Reputation: 3082
I have a set of characters that are defined as valid characters. Let me define the valid string by the following regexp:
^[a-zA-Z0-9\ .-_]+$
(alphanumeric, space, dot, dash and underscore)
The question is that given a column containing a lot of invalid characters, how I can run an update to convert each invalid character to one space? And then possibly convert consequent spaces to one space?
I cannot run several replace commands because there are a lot of possible invalid characters. So I expect a regexp solution.
Currently, I am doing the task in Java (after exporting the table to tsv format).
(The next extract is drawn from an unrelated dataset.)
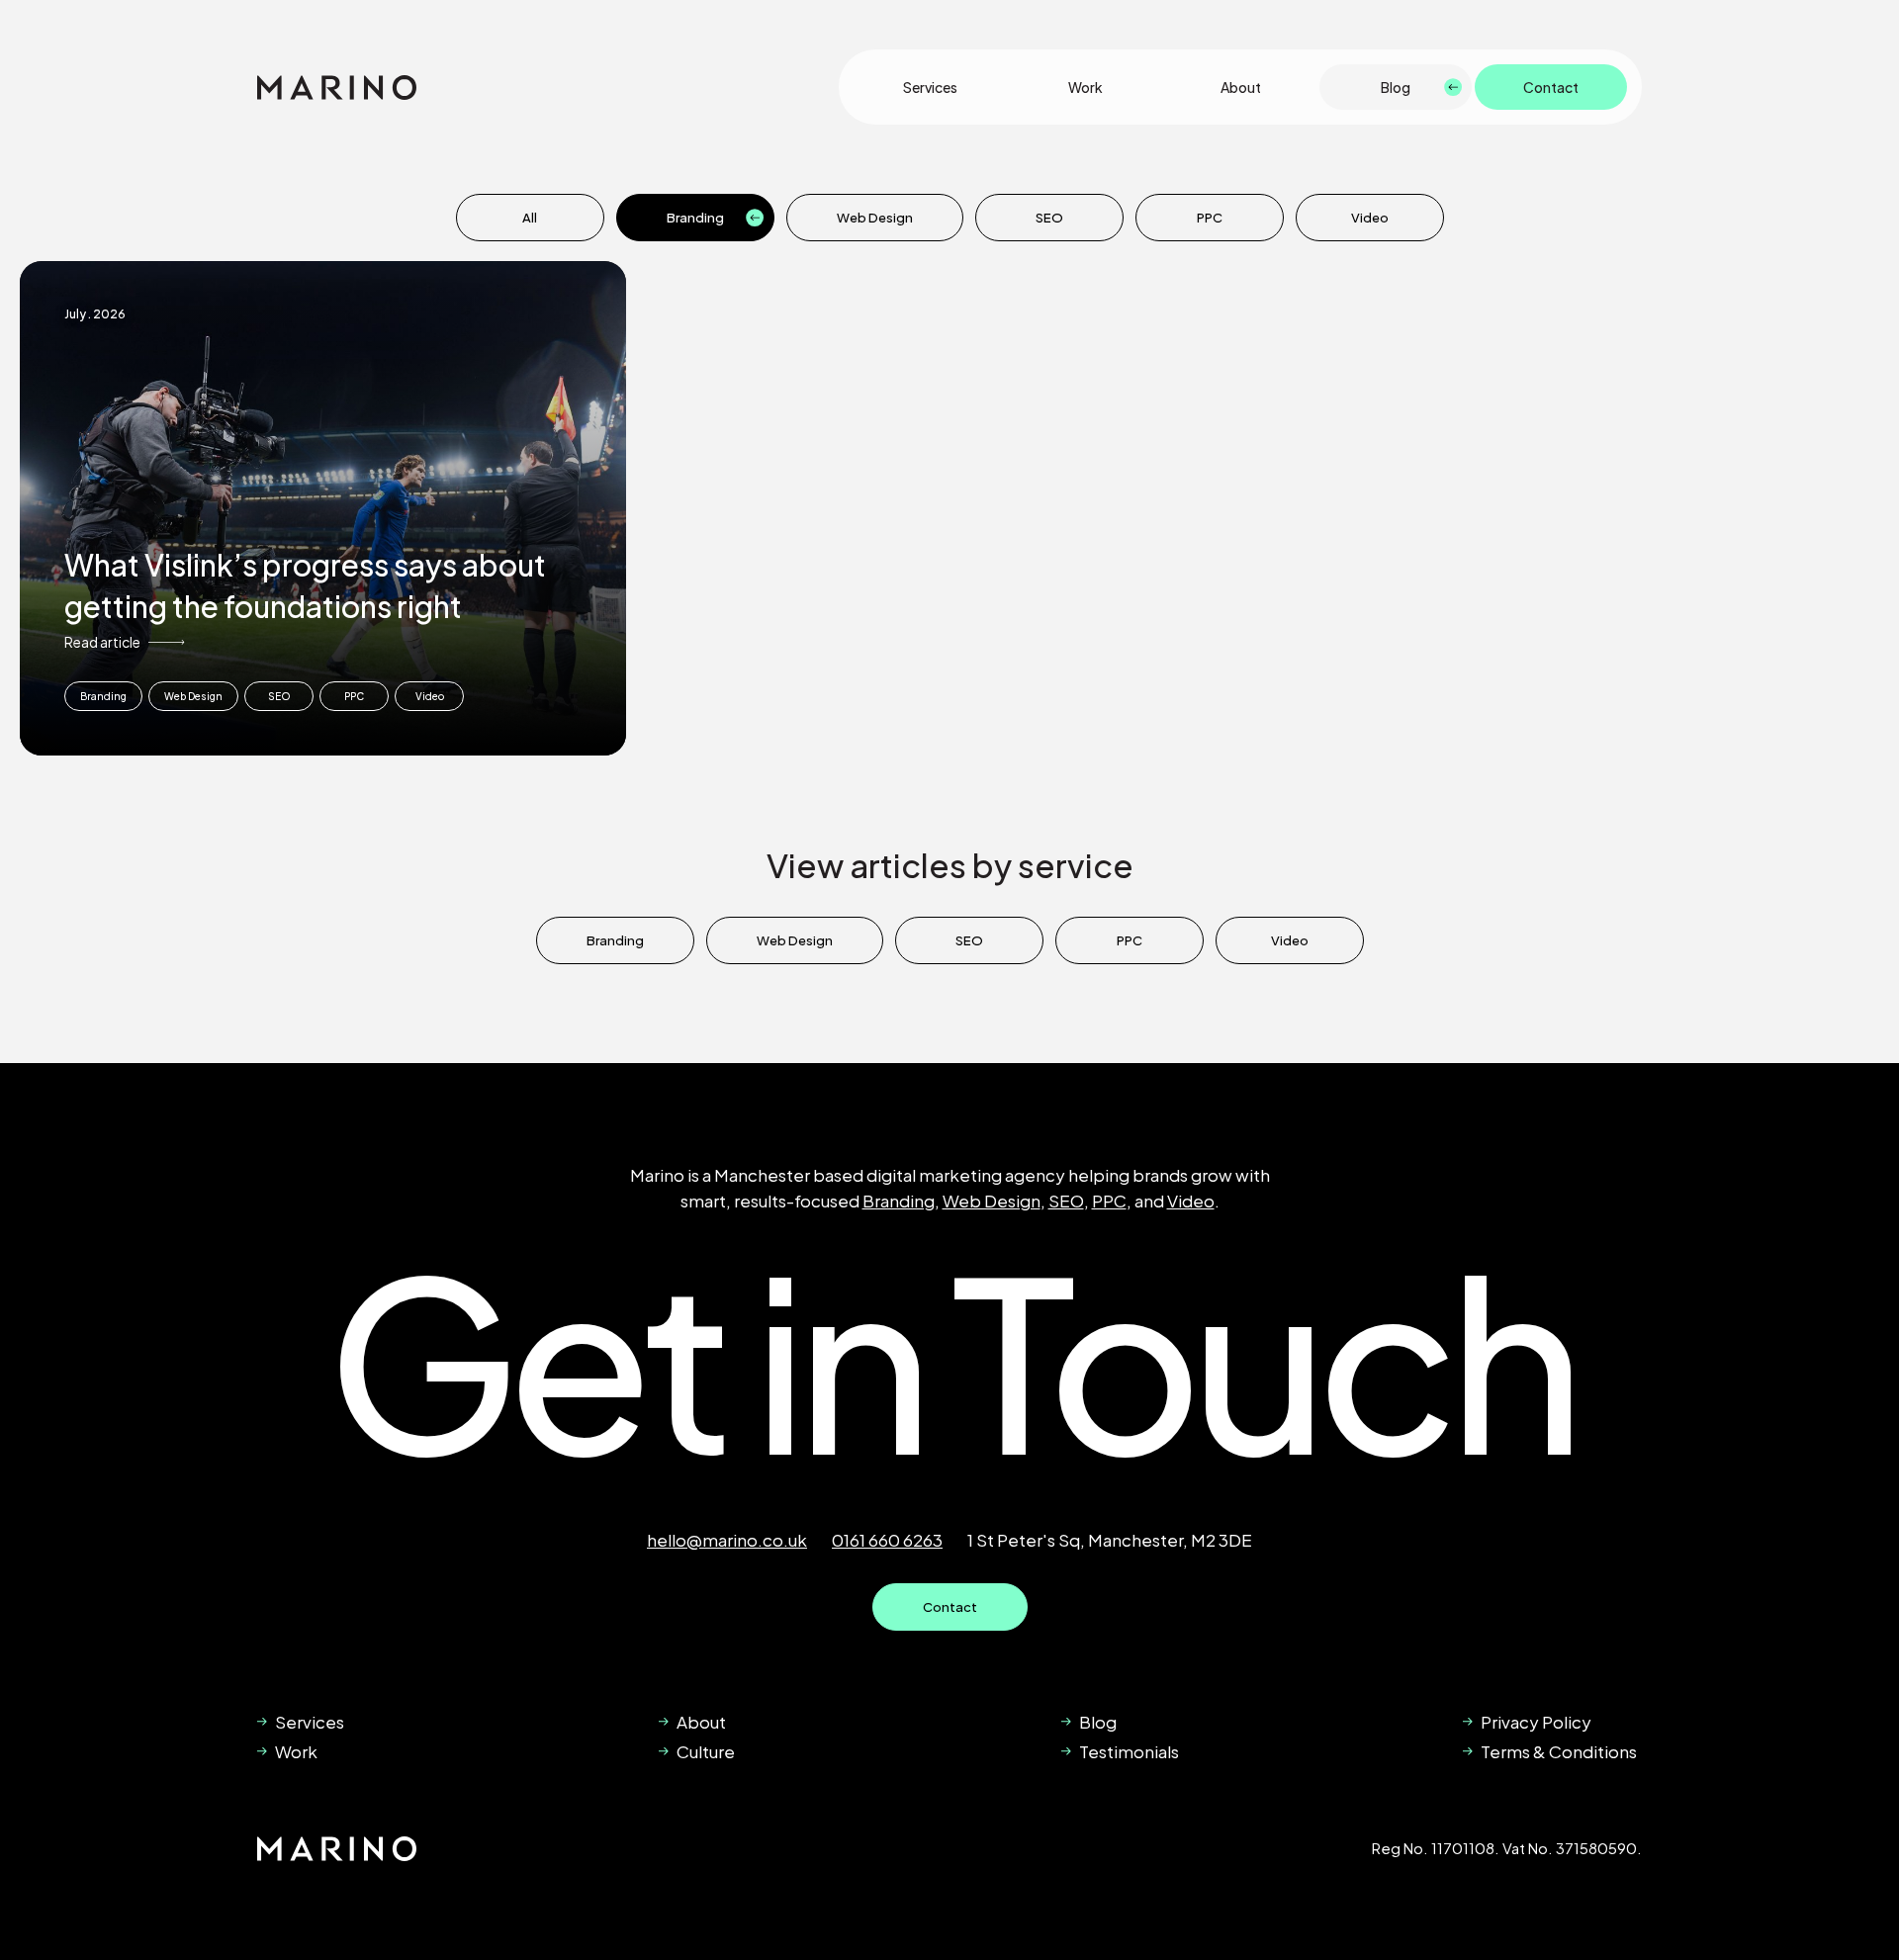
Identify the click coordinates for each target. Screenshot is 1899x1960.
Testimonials (1129, 1751)
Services (930, 87)
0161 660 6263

But I want a MySQL approach.
Upvotes: 0
Views: 394
Reputation: 12389
If your MySQL version supports it, create a function:
DELIMITER $$
CREATE FUNCTION my_func_1 (str TEXT)
RETURNS TEXT
BEGIN
DECLARE ret TEXT DEFAULT '';
DECLARE chr TEXT DEFAULT '';
DECLARE i INT DEFAULT 1;
WHILE i < (LENGTH(str) + 1) DO
SET chr = SUBSTRING(str, i, 1);
IF chr REGEXP '[-a-zA-Z0-9\\_.]'
THEN SET ret = CONCAT(ret, chr);
ELSE
SET ret = CONCAT(ret, ' ');
END IF;
SET i = i + 1;
END WHILE;
WHILE ret LIKE '% %' DO
SET ret = REPLACE(ret, ' ', ' ');
END WHILE;
RETURN TRIM(ret);
END;
$$
DELIMITER ;
Test it a bit:
SELECT my_func_1('$a-B\\?!=01._%');
> a-B\ 01._
and update with SET col = my_func_1(col)
If not needed anymore:
DROP FUNCTION IF EXISTS my_func_1;
Also I changed your regex a bit as -
indicates a range, if between characters in a class or is .-_
intended? Then modify the pattern.
Upvotes: 1